Potassium as a promoter decreases the selectivity to methane and increases the selectivity to C2–C4 hydrocarbons. It improves carburization and the chain growth probability (upto K/Fe = 0.5). Its preference for CO2 rather than H2 adsorption increases the probability of C-C bond formation. Iron carbides are responsible for the formation of olefins and long-chain hydrocarbons. The addition of alumina, as a structural promoter in Fe–Cu–K prepared by co-precipitation, increases the CO2 conversion and hydrocarbon selectivity, whereas silica is unfavorable. The selectivity to olefins is improved as well as the activity and chain growth ability. By increasing the dispersion and thereby interaction between Fe and K alumina helps create more active sites for the CO2 hydrogenation. Promotion of Fe with Cr, Mn and Zn increases the conversion of carbon dioxide. Zn increases the basicity and offers very high selectivity for C2–C4 alkenes.

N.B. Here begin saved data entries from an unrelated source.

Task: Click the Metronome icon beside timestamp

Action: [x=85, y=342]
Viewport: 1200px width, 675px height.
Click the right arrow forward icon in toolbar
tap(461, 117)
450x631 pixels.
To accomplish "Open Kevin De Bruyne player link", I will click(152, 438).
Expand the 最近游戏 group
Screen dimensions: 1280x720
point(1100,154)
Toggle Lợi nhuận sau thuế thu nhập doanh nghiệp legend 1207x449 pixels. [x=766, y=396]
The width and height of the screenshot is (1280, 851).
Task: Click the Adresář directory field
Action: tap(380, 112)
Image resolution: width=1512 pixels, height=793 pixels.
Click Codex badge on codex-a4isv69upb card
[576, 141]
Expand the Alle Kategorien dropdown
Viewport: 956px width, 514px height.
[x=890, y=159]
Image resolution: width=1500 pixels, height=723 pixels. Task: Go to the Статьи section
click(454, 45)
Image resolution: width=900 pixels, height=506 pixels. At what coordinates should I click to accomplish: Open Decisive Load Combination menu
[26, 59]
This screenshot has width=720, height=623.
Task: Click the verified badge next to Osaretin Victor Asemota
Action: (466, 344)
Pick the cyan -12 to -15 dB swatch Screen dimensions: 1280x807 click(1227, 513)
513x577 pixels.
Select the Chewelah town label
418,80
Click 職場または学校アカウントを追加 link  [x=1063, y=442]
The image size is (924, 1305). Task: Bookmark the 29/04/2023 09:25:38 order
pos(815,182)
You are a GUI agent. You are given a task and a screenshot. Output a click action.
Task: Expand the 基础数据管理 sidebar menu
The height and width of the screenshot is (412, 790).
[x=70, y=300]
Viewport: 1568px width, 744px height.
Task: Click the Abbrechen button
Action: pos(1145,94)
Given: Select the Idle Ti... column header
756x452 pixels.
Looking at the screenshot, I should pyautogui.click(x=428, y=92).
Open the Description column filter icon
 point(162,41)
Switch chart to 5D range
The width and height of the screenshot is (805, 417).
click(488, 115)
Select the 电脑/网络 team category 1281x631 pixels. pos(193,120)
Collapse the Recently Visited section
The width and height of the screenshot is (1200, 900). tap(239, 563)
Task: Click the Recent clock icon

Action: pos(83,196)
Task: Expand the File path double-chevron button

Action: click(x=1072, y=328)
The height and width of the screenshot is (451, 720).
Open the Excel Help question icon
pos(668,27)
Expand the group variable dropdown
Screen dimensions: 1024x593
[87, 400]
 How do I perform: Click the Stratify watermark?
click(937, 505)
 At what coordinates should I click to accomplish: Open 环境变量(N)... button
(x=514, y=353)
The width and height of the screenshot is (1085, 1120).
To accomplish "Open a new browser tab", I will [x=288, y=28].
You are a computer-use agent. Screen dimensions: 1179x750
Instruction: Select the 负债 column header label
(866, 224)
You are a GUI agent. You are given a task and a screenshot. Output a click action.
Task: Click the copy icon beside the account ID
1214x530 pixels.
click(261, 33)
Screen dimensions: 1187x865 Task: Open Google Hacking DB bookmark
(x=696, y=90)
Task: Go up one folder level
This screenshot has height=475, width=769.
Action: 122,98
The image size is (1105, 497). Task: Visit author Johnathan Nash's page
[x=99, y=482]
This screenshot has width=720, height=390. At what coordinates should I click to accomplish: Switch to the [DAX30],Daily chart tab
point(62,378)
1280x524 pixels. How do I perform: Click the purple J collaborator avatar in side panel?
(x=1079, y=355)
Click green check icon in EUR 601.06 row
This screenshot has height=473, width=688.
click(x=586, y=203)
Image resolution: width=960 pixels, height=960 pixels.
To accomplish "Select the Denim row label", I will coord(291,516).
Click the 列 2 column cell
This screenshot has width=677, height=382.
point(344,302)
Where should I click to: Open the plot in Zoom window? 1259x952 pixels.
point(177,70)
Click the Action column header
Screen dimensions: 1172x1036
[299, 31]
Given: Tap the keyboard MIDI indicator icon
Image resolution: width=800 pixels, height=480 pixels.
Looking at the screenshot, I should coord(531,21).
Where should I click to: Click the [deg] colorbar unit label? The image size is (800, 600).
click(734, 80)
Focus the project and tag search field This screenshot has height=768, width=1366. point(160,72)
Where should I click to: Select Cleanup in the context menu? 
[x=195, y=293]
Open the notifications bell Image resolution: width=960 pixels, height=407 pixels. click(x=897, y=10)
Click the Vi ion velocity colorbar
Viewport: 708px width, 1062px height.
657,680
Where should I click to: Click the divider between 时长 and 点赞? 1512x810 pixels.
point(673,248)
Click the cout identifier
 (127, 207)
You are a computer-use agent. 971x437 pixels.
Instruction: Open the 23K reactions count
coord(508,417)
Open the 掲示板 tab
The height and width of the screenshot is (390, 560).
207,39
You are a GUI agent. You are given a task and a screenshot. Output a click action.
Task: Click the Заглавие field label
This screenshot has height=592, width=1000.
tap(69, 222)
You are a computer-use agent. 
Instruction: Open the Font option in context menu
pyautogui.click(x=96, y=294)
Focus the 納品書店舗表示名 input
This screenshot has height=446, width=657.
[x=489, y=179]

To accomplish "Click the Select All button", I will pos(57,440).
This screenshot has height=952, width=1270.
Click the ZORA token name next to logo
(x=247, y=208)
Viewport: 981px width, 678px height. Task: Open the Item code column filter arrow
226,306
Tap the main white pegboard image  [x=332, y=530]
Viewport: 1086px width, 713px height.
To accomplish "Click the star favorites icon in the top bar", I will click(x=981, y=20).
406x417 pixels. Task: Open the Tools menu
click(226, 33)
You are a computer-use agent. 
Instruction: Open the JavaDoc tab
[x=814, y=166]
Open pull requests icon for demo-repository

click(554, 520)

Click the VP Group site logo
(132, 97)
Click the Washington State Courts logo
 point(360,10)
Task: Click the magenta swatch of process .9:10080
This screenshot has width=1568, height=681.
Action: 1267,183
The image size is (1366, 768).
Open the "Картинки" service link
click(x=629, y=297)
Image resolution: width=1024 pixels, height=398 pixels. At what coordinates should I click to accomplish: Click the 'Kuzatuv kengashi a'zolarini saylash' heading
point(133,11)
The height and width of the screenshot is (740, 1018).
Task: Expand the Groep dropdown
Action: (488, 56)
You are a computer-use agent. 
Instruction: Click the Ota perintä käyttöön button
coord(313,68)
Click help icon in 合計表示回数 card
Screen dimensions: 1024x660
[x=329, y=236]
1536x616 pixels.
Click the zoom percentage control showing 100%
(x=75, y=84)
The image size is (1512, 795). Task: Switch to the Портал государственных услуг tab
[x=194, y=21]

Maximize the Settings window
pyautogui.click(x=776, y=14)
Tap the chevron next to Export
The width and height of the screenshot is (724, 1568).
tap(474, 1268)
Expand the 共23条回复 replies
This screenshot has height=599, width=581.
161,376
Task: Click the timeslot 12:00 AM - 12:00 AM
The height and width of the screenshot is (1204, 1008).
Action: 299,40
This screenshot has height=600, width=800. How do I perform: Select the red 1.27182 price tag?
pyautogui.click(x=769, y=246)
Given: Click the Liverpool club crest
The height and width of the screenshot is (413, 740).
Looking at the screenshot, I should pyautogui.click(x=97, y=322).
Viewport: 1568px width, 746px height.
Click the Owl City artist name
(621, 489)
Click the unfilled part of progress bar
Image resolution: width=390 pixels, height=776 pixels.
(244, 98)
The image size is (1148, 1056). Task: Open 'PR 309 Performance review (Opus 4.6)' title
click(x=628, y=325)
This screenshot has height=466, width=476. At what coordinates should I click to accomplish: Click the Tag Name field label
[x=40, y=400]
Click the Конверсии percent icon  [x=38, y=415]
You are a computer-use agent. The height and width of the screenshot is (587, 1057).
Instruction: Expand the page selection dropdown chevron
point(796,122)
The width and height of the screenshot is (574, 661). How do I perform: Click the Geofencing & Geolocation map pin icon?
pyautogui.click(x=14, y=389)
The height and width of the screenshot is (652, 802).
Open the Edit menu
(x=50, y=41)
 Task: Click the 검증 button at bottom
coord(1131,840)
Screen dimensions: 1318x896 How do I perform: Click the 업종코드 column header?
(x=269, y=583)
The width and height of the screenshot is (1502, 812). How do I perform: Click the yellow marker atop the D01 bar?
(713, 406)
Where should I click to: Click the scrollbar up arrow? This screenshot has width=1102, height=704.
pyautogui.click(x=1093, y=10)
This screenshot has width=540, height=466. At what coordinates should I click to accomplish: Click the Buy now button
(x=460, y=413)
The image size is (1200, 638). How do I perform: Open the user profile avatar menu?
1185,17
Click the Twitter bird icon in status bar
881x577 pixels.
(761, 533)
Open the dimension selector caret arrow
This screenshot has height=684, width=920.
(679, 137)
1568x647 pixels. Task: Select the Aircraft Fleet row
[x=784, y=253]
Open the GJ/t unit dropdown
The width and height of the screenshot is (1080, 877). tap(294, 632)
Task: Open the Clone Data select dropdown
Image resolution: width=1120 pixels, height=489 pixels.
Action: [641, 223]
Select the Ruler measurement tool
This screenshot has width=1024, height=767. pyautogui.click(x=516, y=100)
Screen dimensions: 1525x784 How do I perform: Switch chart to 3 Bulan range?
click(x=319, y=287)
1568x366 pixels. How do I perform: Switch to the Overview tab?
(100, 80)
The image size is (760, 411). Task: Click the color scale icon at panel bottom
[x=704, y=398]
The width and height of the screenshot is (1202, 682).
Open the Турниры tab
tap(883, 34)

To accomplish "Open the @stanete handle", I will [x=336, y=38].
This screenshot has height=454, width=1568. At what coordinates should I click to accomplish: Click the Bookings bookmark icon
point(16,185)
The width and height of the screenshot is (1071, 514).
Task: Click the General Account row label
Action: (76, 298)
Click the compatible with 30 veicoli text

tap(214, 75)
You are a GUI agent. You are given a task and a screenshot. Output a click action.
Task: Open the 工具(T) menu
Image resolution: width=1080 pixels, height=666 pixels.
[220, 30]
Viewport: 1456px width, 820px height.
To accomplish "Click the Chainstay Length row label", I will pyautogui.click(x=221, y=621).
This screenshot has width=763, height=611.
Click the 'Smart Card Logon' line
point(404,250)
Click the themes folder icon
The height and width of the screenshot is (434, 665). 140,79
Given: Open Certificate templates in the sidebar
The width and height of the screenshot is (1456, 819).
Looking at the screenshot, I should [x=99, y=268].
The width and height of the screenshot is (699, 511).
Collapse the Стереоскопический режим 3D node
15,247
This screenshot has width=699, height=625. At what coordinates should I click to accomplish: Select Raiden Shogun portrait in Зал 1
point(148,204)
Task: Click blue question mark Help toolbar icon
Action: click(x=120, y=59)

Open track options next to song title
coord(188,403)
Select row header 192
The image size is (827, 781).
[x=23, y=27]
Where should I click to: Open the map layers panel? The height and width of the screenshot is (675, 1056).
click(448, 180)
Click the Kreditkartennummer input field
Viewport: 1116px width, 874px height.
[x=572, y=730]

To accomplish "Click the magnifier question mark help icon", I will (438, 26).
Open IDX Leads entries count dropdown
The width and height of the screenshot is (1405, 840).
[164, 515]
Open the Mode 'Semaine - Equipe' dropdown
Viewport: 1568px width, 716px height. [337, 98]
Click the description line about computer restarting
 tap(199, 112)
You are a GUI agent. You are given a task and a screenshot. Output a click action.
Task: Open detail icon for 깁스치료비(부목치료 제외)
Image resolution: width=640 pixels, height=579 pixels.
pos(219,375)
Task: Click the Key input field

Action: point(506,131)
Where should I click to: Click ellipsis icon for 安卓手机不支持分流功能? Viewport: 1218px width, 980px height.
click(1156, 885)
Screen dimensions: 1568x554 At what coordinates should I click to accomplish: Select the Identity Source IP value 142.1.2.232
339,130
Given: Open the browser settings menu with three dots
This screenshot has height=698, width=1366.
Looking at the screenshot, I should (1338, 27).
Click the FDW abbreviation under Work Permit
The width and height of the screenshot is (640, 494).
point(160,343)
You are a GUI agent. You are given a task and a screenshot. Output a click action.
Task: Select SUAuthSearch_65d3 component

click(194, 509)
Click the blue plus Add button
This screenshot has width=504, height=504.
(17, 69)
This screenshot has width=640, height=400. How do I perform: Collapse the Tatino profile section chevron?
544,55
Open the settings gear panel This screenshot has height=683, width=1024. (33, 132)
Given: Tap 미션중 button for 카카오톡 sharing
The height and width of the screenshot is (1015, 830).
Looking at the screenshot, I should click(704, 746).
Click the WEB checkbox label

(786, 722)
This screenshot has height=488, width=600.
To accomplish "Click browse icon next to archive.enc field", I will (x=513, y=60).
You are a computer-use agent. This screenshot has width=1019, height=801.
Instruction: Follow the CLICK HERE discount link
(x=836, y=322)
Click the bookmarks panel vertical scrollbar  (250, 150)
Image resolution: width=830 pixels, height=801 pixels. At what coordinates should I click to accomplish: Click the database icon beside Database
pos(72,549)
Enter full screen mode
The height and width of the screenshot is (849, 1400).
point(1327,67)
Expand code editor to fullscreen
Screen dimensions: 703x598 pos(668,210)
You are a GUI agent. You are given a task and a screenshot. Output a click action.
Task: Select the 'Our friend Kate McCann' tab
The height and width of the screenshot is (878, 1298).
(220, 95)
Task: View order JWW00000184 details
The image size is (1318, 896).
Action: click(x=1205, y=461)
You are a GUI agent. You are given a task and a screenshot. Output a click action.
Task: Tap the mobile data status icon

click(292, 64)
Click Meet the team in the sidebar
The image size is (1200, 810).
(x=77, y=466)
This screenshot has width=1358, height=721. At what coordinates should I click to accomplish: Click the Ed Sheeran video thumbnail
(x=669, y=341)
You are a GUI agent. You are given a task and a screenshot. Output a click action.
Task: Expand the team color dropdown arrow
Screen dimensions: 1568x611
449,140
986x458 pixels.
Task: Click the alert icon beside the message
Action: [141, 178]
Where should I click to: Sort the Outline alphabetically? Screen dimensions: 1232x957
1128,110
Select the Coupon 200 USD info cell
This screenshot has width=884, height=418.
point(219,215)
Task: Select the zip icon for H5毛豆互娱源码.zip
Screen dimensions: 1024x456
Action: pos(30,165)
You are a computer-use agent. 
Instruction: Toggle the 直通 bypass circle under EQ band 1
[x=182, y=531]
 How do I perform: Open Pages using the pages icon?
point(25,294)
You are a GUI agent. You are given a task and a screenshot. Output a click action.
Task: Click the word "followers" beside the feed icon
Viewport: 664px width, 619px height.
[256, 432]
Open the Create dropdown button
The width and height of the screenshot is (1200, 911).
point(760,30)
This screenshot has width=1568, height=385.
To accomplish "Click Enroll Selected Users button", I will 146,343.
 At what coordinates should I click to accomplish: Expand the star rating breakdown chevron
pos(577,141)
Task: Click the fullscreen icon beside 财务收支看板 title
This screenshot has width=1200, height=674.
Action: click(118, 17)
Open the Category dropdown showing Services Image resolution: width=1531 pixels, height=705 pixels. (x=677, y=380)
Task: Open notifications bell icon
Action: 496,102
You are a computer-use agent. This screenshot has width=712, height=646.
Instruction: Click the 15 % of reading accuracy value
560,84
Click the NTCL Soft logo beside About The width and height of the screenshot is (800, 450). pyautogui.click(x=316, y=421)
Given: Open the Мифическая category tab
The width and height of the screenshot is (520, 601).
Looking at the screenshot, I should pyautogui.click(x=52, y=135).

The deactivation of the impregnated Fe–K/Al2O3 catalyst proceeds mainly by carbonaceous deposit formation, whereas in the case of precipitated catalyst the deactivation is caused by the increase in crystallinity of iron species. The pathway to steady state Fischer–Tropsch synthesis on iron catalyst has been described in principle. The reduced catalyst, before synthesis, consisted of mainly α-Fe and Fe3O4, and small amounts of Fe2O3 and iron carbide. At the beginning of a synthesis run, the catalyst was (almost) not active, neither for the water–gas shift reaction (and its reverse) nor for the Fischer–Tropsch synthesis. With ongoing time, the Fe3O4 and Fe2O3 phases were consumed and a new amorphous, probably oxidic, iron phase occurred. This appears to be the ‘‘active catalyst’’ for the water–gas shift reaction, on which reversible hydrogen dissociation occurs. Simultaneously, α-Fe reacts with carbon from CO dissociation and forms iron carbide (particularly Fe5C2). Thus, the iron carbide surface in its “actual state during synthesis” is the “true Fischer–Tropsch catalyst”. With the H2/CO2 syngas mild carbiding conditions prevail and only the Fe5C2 carbide could be detected in the used catalyst, even after a long time at the steady state of Fischer–Tropsch synthesis. Thus, the activity in the carbon dioxide hydrogenation is slow.

On the Fe based catalysts, the product selectivity at the steady state remains the same with the H2/CO2 and the H2/CO syngases, in contrast with the Co based catalysts where the product composition in Fischer–Tropsch synthesis strongly depends on the partial pressures of CO and H2. The different episodes in the path to steady-state have been delineated. The designing of the “best” Fischer–Tropsch iron catalyst demands optimization of the processes of “catalyst construction” under reaction conditions and optimum pretreatment procedures. Fe/Cu/Al/K is a suitable catalyst for F–T synthesis from bio-syngas, giving high hydrocarbon yield and olefin selectivity Fe/Cu/Si/K displays lower activity and selectivity for bio-syngas hydrogenation.